TASK DATA –
______________________________

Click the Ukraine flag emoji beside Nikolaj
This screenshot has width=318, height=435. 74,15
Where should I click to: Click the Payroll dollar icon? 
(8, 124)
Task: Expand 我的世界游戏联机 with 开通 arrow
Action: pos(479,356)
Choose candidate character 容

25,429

______________________________

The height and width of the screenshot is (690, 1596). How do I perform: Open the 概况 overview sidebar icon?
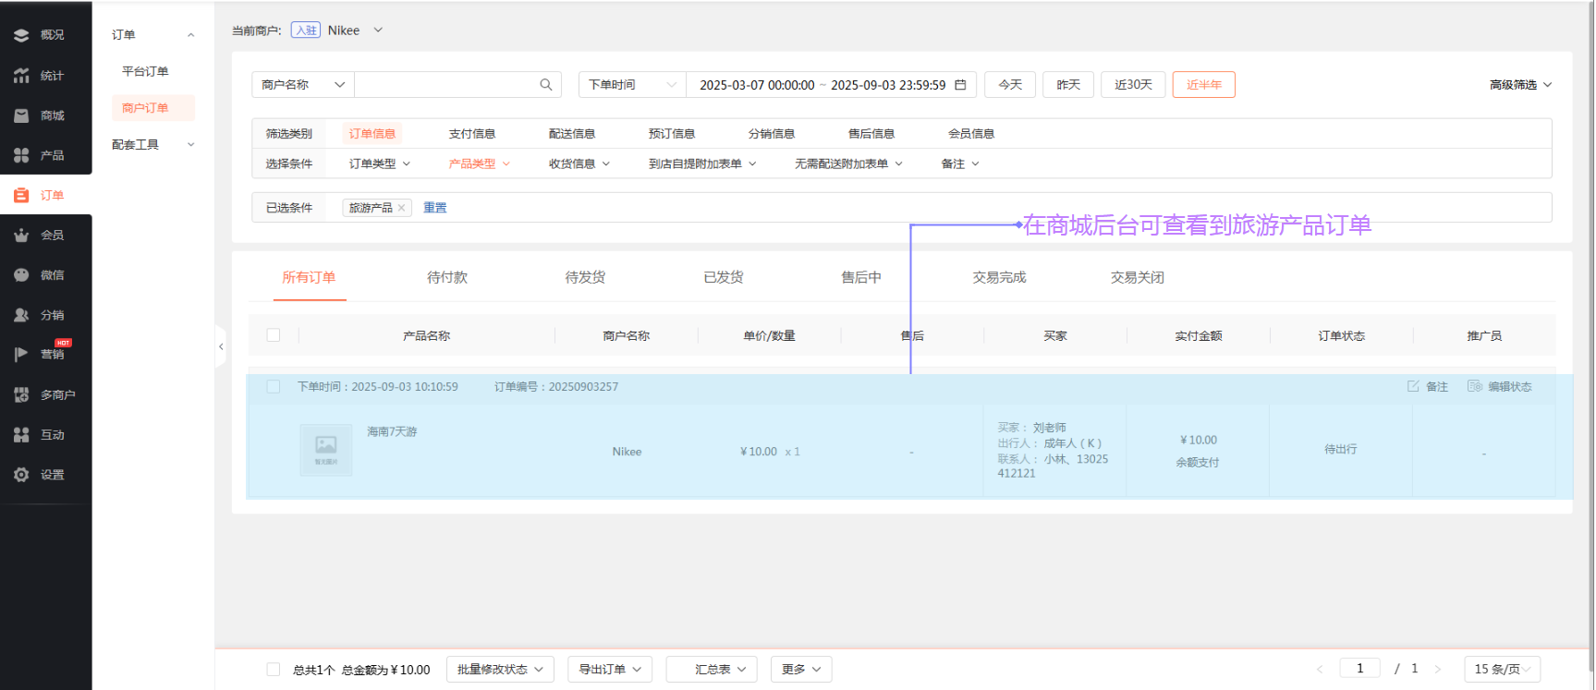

______________________________

EXERCISE DETAILS – Identify every line above that contains the string "icon", and copy each such line in full.

RESULT BELOW –
Where should I click to: Click the Payroll dollar icon? 
The height and width of the screenshot is (690, 1596). How do I perform: Open the 概况 overview sidebar icon?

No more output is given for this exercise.